Saadet Partisi'nin Cumhurbaşkanı adayı Temel Karamollaoğlu Sivas Katliamı tartışmalarında adı sıkça anılan bir isim.
Örneğin CHP il Başkanı Canan Kaftancıoğlu kendisini hiç unutmuyor.
Karamollaoğlu'nun aday olmadığı günlerde yazdıkları sanırım diri hafızasının kanıtı:
"Sivas Katliamı nedeniyle panel yapan bir kurumun Temel Karamollaoğlu'nu panelist olarak davet etmesi kaç puan? Katil aklama sanatı."
Şu "Katliam" mevzuunu genç arkadaşlarımız için biraz daha açalım...
2 Temmuz 1993'te, Pir Sultan Abdal etkinlikleri için kente gelen aydınlar ve sanatçılar Madımak Oteli'ne hapsedildi. Ardından kitleler provokatörler tarafından "Din elden gidiyor" denilerek otelin önüne yığıldı ve otel ateşe verildi.
37 kişi feci şekilde can verdi.
Bu provokasyondan sadece üç gün sonra PKK devreye sokuldu. Örgüt Sivas'ın komşusu Erzincan'ın Başbağlar köyünü "intikam" için bastı. 5 saat örgüt propagandası yaptıktan sonra tüm erkekleri kurşuna dizdiler, 29 kişiyi öldürdüler. Daha sonra köy ateşe verildi ve 214 ev, köy okulu, köy camii, halkevi yakıldı. Yakılan evlerde saklanan 1'i kadın 4 kişi de yanarak can verdi.
Döngü tamamlanmış... Türkiye Özal'ı, Uğur Mumcu'yu, Eşref Bitlis ve daha nicelerini yitirdiğimiz o karanlık yılı daha da ağır geçirmişti.
***
Ancak
Karamollaoğlu CHP ile birlikte "Millet İttifakı"nı kurunca bu mevzu bir anda solun gündeminden kalktı... Muhtemelen "
Yıllar içinde Temel Bey de değişmiştir" diye düşünmeye zorluyorlar
kendilerini.
Ama ne yapsalar boş... Söz dönüp dolaşıp oraya geliyor. Çünkü aslında ortada değişen hiçbir şey yok.
Karamollaoğlu da tavrını gizlemiyor. Geçenlerde bir televizyon programında aynen şunları söyledi:
"Katliam olarak vasıflandırmadım. Bu
üzücü bir hadisedir. Bu, hakikaten çok acı olarak tarif edilir. Ancak; katliam demek kasıtlı olarak ben bu insanları öldürmek için şunu yaptım denirse olur. Onun adı katliam olur. Ama orada bir
hadise meydana gelmiş; oteldeki perdeler yakılmış, arabalar yakılmış...
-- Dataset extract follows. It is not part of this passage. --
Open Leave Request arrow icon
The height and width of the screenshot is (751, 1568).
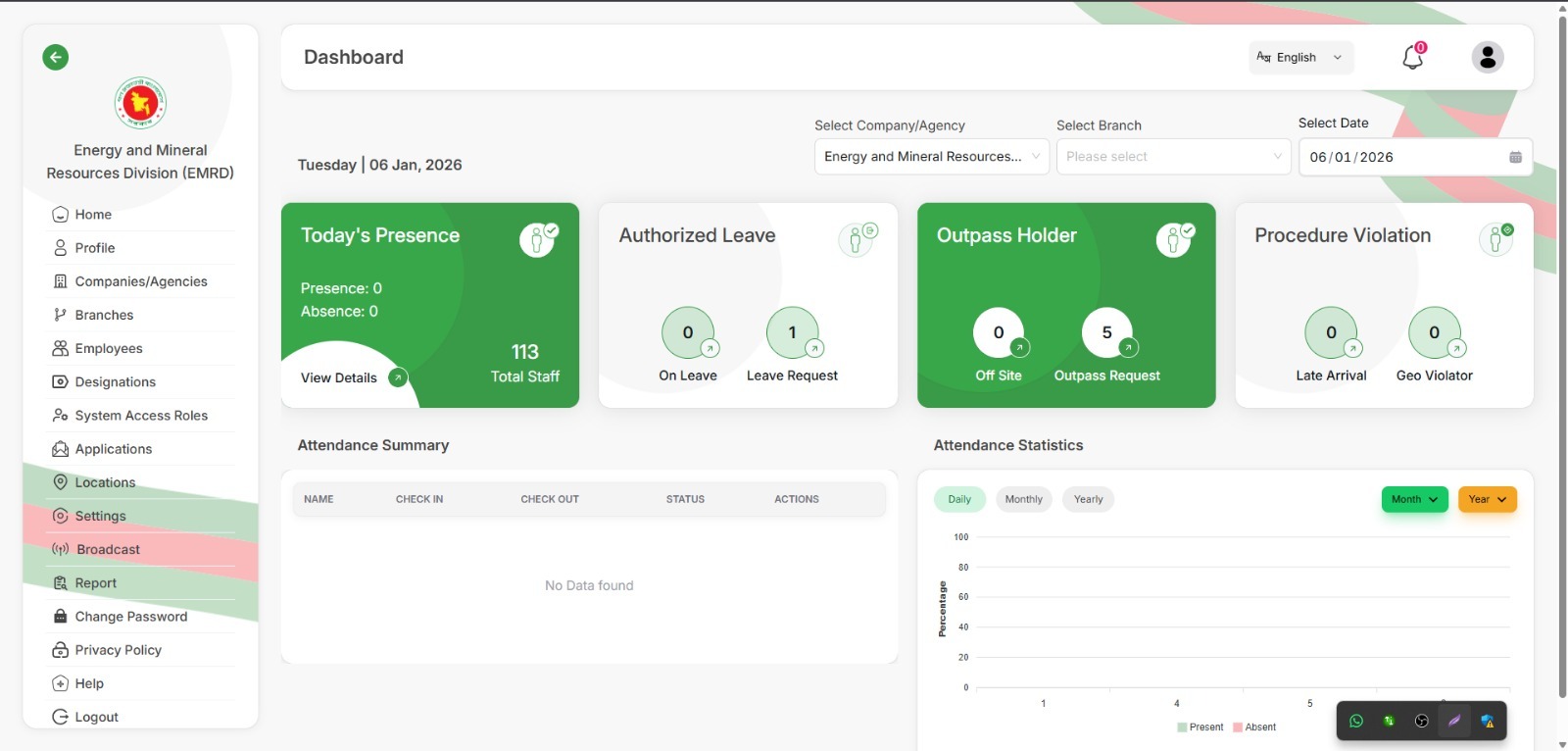coord(814,348)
Arkasında da ateş bacayı sarmış. İçerideki insanlar da
benim hâlâ anlayamadığım pencereleri açmadıklarından dolayı insanlar ölmüş."
Öyle işte, perdeler tutuşmuş, ardından ateş bacayı sarmış... Hadise bu hadise... Onlar da camı açsalarmış canım!
***
Sivas Katliamı bizler için geçmişte kalmadı ama haklısınız, asıl
bugüne bakmak lazım. Çünkü Türkiye
yine zor günlerden geçiyor. Seçim atmosferi
de her türlü
provokasyona açık bir zemin oluşturuyor.
Örneğin dün Ankara'da
MHP'liler ve
Saadet Partililer arasında yaşananlar... Valiliğin yaptığı açıklamaya göre, MHP bayraklarının SP'liler tarafından indirilmesiyle başlayan gerginlik kavgaya dönüşmüş:
"Saadet Partisi taraftarlarının içinde bulunduğu 4 aracın olay yerine gelmesi ile tartışma büyüdü. Bu sırada
Saadet Partisi taraftarları içinde bulunan Mehmet Fethi Öztürk kendisine ait tabanca ile
havaya ateş açtı. Polisin olaya müdahale ederek tarafları ayırdığı belirtilen açıklamada, Mehmet Fethi Öztürk'ün de aralarında bulunduğu
yaralı 5 kişinin hastaneye sevk edildiği ifade edildi."
Aman dikkat... Birilerinin ateşi yine bacayı sarmış.